**WORK ORDER**
Everything in the data below is left aside except the lines from the one containing "This screenshot has width=1197, height=758." through the one containing "Task: Select ΚΙΒΩΤΟΣ ΤΟΥ ΚΟΣΜΟΥ ΑΣΚ team name"; repeat those exactly.

**THE INPUT**
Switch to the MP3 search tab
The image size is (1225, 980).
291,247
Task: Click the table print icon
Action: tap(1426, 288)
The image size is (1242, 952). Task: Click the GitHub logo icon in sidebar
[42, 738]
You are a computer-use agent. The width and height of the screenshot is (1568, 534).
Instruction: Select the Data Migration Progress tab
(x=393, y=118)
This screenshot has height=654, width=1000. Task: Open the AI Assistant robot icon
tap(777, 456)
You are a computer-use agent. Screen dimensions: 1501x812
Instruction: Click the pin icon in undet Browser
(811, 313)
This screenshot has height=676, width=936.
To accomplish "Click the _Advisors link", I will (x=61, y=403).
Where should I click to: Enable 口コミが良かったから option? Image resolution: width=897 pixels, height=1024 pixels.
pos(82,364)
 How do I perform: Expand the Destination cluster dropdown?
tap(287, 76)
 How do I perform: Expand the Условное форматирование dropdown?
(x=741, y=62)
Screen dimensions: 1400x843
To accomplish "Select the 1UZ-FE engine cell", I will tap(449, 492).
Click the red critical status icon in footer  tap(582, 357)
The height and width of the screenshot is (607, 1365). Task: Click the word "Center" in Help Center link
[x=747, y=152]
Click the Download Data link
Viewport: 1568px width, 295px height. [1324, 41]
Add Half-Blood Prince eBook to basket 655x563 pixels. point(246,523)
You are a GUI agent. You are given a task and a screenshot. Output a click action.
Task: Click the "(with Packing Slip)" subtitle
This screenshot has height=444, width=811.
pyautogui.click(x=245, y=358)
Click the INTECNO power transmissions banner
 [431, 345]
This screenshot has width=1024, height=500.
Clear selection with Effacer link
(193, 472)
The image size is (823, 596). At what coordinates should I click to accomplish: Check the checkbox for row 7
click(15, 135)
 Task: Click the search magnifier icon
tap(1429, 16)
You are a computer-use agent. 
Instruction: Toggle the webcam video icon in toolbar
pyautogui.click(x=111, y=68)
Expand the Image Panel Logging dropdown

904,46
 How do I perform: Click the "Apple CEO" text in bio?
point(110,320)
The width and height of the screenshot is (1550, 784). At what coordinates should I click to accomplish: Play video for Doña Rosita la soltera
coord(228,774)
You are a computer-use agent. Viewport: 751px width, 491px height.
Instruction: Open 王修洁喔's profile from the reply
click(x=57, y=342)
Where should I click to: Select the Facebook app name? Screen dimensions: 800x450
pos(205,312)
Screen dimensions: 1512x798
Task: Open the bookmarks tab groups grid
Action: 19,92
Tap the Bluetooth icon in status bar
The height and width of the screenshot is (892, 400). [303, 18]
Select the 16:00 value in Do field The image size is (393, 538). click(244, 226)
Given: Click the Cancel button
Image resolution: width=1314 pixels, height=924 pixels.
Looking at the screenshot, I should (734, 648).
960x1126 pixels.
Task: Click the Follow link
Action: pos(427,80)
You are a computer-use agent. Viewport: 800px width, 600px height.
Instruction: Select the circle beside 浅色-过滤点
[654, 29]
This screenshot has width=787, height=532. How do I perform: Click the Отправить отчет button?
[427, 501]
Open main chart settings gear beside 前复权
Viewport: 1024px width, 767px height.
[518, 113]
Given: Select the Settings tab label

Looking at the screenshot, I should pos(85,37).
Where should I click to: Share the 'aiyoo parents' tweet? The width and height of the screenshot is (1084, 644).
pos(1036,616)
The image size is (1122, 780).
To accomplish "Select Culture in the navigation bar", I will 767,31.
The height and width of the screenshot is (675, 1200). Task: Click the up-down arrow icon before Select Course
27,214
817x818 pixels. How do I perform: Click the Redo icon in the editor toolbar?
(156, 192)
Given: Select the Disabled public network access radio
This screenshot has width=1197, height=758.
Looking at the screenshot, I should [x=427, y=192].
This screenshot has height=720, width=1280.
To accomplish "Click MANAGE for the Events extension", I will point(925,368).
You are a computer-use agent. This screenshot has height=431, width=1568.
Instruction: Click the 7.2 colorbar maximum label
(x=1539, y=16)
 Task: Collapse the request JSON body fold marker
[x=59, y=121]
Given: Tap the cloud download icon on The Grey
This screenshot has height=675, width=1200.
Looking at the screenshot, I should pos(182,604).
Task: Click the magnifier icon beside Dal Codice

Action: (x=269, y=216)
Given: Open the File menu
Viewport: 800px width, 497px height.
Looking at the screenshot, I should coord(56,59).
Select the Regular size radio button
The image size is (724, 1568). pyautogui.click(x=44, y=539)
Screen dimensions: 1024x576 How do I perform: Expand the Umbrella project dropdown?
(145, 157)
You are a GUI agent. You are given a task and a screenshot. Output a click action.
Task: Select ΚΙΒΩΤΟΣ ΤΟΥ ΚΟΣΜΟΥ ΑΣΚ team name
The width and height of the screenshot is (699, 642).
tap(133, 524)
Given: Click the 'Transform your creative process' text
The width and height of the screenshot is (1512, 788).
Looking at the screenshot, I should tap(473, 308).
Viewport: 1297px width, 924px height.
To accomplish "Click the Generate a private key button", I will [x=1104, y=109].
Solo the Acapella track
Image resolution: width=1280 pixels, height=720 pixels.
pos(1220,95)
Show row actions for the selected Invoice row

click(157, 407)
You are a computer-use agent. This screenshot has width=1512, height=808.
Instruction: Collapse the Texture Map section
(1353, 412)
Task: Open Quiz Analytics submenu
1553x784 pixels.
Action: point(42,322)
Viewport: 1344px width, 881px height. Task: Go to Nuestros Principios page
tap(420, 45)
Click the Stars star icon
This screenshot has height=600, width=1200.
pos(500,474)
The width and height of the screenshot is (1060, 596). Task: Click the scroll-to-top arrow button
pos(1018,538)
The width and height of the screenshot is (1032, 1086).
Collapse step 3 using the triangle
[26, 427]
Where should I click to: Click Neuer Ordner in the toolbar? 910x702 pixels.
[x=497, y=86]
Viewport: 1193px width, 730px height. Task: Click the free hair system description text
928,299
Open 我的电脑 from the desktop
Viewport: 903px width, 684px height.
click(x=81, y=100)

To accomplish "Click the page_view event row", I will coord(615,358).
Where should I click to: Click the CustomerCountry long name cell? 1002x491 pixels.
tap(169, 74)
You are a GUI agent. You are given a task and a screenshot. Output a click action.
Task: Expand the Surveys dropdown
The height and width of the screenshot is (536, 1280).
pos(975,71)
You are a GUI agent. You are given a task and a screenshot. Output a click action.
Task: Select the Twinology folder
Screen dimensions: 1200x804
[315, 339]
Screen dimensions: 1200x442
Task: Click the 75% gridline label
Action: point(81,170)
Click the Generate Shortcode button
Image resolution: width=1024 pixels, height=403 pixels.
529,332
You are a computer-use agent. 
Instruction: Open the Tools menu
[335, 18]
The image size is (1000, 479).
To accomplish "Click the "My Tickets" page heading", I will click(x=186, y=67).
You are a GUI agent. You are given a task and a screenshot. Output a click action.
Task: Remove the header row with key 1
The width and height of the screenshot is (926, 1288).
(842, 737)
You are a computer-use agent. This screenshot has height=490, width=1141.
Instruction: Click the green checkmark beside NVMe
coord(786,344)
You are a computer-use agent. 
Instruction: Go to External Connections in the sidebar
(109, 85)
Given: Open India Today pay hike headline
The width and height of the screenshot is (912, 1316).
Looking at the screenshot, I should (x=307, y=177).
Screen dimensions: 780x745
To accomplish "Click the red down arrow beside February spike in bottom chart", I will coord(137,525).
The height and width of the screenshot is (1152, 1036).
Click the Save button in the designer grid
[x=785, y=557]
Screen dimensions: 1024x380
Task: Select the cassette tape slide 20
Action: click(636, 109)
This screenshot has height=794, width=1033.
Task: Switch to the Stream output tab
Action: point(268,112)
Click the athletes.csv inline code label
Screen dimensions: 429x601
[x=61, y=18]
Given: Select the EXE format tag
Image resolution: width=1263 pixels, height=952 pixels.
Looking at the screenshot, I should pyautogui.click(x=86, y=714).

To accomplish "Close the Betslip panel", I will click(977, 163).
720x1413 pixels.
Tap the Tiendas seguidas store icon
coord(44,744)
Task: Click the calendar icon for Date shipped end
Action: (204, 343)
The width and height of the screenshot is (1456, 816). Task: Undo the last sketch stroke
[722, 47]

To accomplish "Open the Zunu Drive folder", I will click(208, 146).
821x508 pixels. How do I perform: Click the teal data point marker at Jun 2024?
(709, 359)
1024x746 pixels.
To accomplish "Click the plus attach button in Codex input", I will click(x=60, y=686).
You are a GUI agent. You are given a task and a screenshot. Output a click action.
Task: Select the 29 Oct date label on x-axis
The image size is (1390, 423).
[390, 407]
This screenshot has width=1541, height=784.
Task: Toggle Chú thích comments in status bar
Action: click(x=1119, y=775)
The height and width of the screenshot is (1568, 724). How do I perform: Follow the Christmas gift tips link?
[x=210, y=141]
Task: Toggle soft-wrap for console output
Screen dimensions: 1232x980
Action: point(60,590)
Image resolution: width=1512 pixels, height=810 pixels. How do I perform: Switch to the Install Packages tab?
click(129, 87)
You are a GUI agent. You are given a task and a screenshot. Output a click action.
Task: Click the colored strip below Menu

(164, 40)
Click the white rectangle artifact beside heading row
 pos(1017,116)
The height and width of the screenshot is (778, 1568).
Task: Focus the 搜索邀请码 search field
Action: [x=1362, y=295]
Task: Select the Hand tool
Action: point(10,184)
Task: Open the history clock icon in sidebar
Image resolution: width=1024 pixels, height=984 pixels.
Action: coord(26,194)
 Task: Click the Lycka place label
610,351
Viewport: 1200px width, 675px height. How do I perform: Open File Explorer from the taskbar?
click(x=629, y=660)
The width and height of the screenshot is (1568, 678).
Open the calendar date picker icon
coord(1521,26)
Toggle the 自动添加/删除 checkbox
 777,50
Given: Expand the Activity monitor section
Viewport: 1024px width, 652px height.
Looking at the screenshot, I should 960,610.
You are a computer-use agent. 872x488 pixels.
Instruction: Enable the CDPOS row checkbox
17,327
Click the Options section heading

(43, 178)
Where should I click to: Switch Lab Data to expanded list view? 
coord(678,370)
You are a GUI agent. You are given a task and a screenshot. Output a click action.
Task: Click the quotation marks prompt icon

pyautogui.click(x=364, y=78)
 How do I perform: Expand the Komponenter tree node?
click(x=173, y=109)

**TASK OUTPUT**
This screenshot has width=1197, height=758.
Looking at the screenshot, I should [x=427, y=192].
This screenshot has height=720, width=1280.
To accomplish "Click MANAGE for the Events extension", I will point(925,368).
You are a computer-use agent. This screenshot has height=431, width=1568.
Instruction: Click the 7.2 colorbar maximum label
(x=1539, y=16)
 Task: Collapse the request JSON body fold marker
[x=59, y=121]
Given: Tap the cloud download icon on The Grey
This screenshot has height=675, width=1200.
Looking at the screenshot, I should pos(182,604).
Task: Click the magnifier icon beside Dal Codice

Action: (x=269, y=216)
Given: Open the File menu
Viewport: 800px width, 497px height.
Looking at the screenshot, I should coord(56,59).
Select the Regular size radio button
The image size is (724, 1568). pyautogui.click(x=44, y=539)
Screen dimensions: 1024x576 How do I perform: Expand the Umbrella project dropdown?
(145, 157)
You are a GUI agent. You are given a task and a screenshot. Output a click action.
Task: Select ΚΙΒΩΤΟΣ ΤΟΥ ΚΟΣΜΟΥ ΑΣΚ team name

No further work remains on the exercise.